Artificial Intelligence

10
 m

Develop effective learning environments and approaches to student support and guidance

The use and value of appropriate learning technologies

What can I do?

Impact
3
Quality
3
  • Use GenAI for structured learning activities where students practise, receive feedback, generate explanations, compare responses, revise work, or solve problems — not as a general-purpose shortcut.
  • Design tasks so students must show their thinking, such as explaining why they accepted, rejected or improved an AI response; this helps distinguish AI-assisted output from student learning.
  • Avoid or limit GenAI when students need to independently demonstrate core knowledge, reasoning, writing, calculation, professional judgement, metacognition or self-regulation, unless the use is carefully scaffolded and evaluated

What is this about?

Artificial Intelligence in education (AIEd) includes tools like chatbots, tutoring systems, feedback tools, and generative AI systems such as ChatGPT. These tools can provide explanations, feedback, practice opportunities, and support for writing, reasoning, and problem-solving.

What's the evidence say?

Overall, meta-analyses suggest that AI can have positive effects on student learning, but the size and reliability of these effects vary.
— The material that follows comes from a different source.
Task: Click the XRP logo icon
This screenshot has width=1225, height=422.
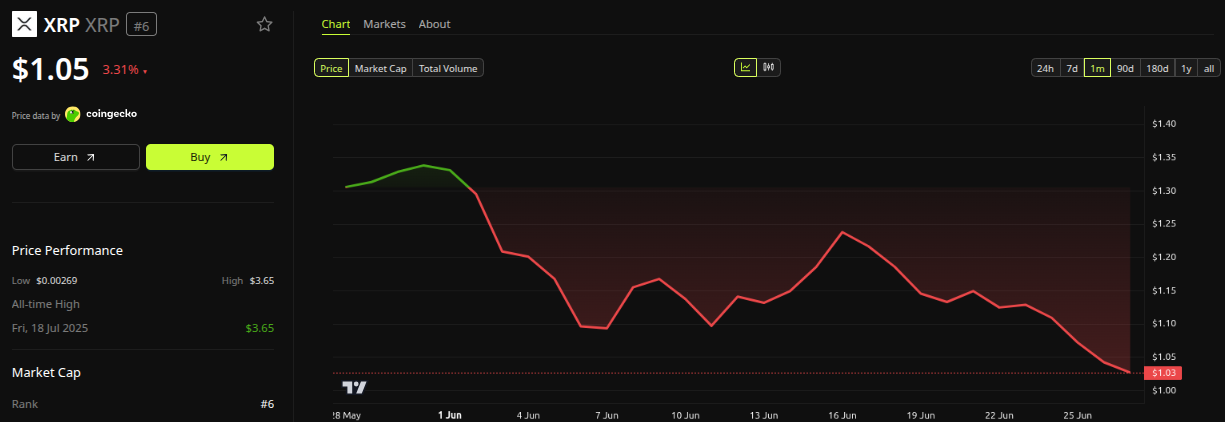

A broad review of AIEd found a very large effect on learning achievement, but also showed that outcomes depend on education level, discipline, learning mode, intervention duration, and geography (Tlili et al., 2025). Chatbot studies also report positive effects, particularly in higher education and short-term interventions (Wu & Yu, 2024), although newer evidence suggests these effects may be smaller after adjusting for publication bias and may depend on targeted implementation (Laun & Wolff, 2025).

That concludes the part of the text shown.